Records of locating elements and words
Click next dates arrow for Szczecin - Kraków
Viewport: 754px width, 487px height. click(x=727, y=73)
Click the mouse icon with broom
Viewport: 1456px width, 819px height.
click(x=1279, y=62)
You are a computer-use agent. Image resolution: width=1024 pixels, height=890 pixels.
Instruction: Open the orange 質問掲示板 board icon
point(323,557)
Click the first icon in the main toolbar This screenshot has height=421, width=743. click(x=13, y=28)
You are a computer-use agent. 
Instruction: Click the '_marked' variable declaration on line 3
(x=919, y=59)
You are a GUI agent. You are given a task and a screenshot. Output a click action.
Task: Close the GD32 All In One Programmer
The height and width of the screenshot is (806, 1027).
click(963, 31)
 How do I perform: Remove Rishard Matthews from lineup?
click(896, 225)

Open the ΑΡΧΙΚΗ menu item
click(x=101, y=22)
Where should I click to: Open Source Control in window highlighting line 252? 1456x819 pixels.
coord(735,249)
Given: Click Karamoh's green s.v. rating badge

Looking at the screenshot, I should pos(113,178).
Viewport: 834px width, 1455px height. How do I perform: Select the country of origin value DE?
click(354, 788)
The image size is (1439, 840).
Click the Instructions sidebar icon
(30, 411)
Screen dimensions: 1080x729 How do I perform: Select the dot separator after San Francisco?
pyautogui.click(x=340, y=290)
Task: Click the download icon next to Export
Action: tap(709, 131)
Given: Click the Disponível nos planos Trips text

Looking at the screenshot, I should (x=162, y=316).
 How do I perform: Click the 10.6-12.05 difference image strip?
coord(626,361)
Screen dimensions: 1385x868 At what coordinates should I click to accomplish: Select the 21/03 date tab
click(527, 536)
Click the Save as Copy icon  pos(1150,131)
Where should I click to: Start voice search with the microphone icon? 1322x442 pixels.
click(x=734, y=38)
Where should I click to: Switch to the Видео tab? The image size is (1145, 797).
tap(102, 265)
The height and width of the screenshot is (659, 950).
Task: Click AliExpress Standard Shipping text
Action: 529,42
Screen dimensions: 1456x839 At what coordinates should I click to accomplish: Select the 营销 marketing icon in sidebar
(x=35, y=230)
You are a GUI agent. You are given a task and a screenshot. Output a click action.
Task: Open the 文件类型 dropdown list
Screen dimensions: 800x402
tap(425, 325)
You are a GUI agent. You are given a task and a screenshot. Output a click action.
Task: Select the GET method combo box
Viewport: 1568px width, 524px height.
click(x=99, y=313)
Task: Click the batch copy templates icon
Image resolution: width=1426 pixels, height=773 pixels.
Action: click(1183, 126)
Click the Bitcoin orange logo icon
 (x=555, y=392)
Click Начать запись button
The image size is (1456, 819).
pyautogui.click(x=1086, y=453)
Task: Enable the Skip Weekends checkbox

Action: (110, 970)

» **What is being asked**:
Change "Screen dimensions:" to "Screen size:" everywhere in the data above, and keep every other line the same.

» **Complete response**:
Click next dates arrow for Szczecin - Kraków
Viewport: 754px width, 487px height. click(x=727, y=73)
Click the mouse icon with broom
Viewport: 1456px width, 819px height.
click(x=1279, y=62)
You are a computer-use agent. Image resolution: width=1024 pixels, height=890 pixels.
Instruction: Open the orange 質問掲示板 board icon
point(323,557)
Click the first icon in the main toolbar This screenshot has height=421, width=743. click(x=13, y=28)
You are a computer-use agent. 
Instruction: Click the '_marked' variable declaration on line 3
(x=919, y=59)
You are a GUI agent. You are given a task and a screenshot. Output a click action.
Task: Close the GD32 All In One Programmer
The height and width of the screenshot is (806, 1027).
click(963, 31)
 How do I perform: Remove Rishard Matthews from lineup?
click(896, 225)

Open the ΑΡΧΙΚΗ menu item
click(x=101, y=22)
Where should I click to: Open Source Control in window highlighting line 252? 1456x819 pixels.
coord(735,249)
Given: Click Karamoh's green s.v. rating badge

Looking at the screenshot, I should pos(113,178).
Viewport: 834px width, 1455px height. How do I perform: Select the country of origin value DE?
click(354, 788)
The image size is (1439, 840).
Click the Instructions sidebar icon
(30, 411)
Screen size: 1080x729 How do I perform: Select the dot separator after San Francisco?
pyautogui.click(x=340, y=290)
Task: Click the download icon next to Export
Action: tap(709, 131)
Given: Click the Disponível nos planos Trips text

Looking at the screenshot, I should (x=162, y=316).
 How do I perform: Click the 10.6-12.05 difference image strip?
coord(626,361)
Screen size: 1385x868 At what coordinates should I click to accomplish: Select the 21/03 date tab
click(527, 536)
Click the Save as Copy icon  pos(1150,131)
Where should I click to: Start voice search with the microphone icon? 1322x442 pixels.
click(x=734, y=38)
Where should I click to: Switch to the Видео tab? The image size is (1145, 797).
tap(102, 265)
The height and width of the screenshot is (659, 950).
Task: Click AliExpress Standard Shipping text
Action: 529,42
Screen size: 1456x839 At what coordinates should I click to accomplish: Select the 营销 marketing icon in sidebar
(x=35, y=230)
You are a GUI agent. You are given a task and a screenshot. Output a click action.
Task: Open the 文件类型 dropdown list
Screen size: 800x402
tap(425, 325)
You are a GUI agent. You are given a task and a screenshot. Output a click action.
Task: Select the GET method combo box
Viewport: 1568px width, 524px height.
click(x=99, y=313)
Task: Click the batch copy templates icon
Image resolution: width=1426 pixels, height=773 pixels.
Action: click(1183, 126)
Click the Bitcoin orange logo icon
 (x=555, y=392)
Click Начать запись button
The image size is (1456, 819).
pyautogui.click(x=1086, y=453)
Task: Enable the Skip Weekends checkbox

Action: (110, 970)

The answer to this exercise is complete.